Atualmente, estamos perto de criar a nossa própria via de acesso ao espaço. Se tivermos o investimento durante os próximos seis ou sete anos, é inevitável que foguetões portugueses cheguem à baixa órbita terrestre, ou quiçá mais longe. Afinal, o Falcon 1 custou 100 milhões de dólares ao longo de 3 anos para ser desenvolvido. O Electron custou também 100 milhões de dólares, e levou relativamente pouco tempo. Estamos a falar de foguetes que revolucionaram a indústria, enquanto que qualquer projeto que tomaríamos seria, em comparação, modesto. Ainda assim seríamos capazes de saborear diretamente os frutos da expansão espacial, as riquezas inexploradas do espaço sideral.
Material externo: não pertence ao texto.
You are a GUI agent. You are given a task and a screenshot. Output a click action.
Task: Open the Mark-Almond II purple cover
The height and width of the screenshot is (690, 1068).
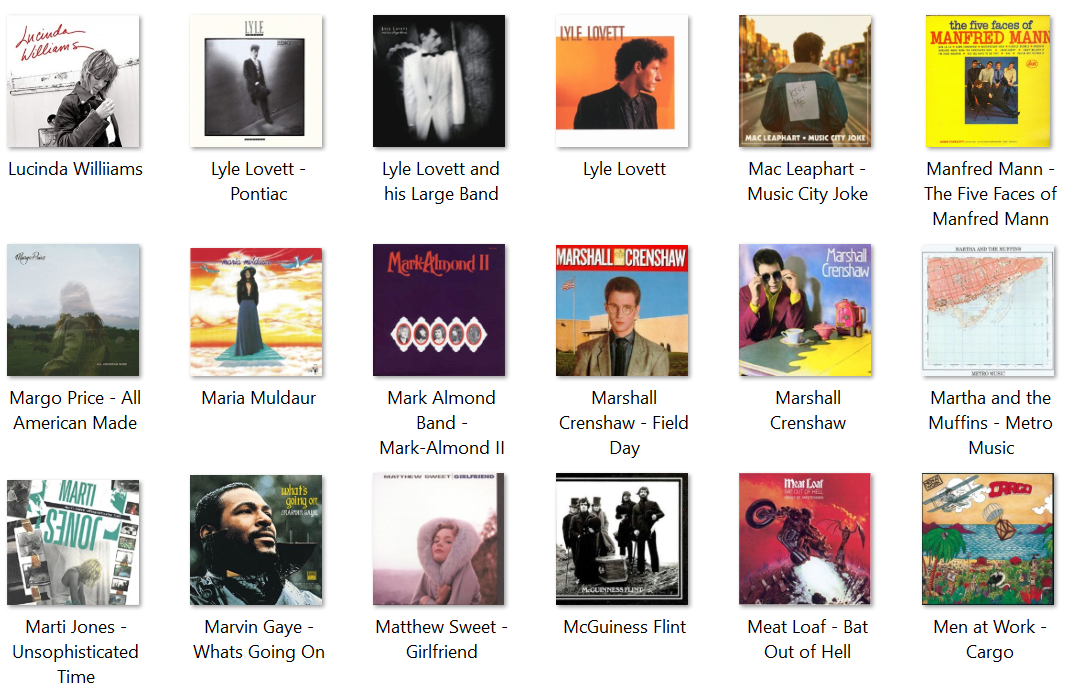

Mas esta dúvida não é desconhecida dos programas espaciais. Durante as décadas de 60 e 70, tanto a NASA como o programa espacial soviético foram vítimas de desconfiança por parte da população e dos políticos. O risco e o custo eram aparentemente demasiado elevados para ganhos tão baixos. Essa desconfiança, e principalmente incompreensão, continuam nos dias de hoje. Porém, a verdade é esta: nunca estivemos tão perto de fazer com que o espaço, a última fronteira, seja nosso conhecido.
Não falta capacidade, falta vontade. Não falta dinheiro, falta compromisso. Não faltam conhecimentos, faltam recursos alocados ao esforço da exploração espacial.
Parece-me que a situação económica e política que a indústria aeroespacial Portuguesa vive é uma em que falta a “decisão de ir”. Essa decisão, essa vontade de desenvolver a tecnologia no nosso país, é essencial para que possamos participar na exploração espacial que irá, sem sombra de dúvidas, intensificar-se nas próximas décadas.
Caso não a haja, então aí vamos mesmo precisar de um milagre.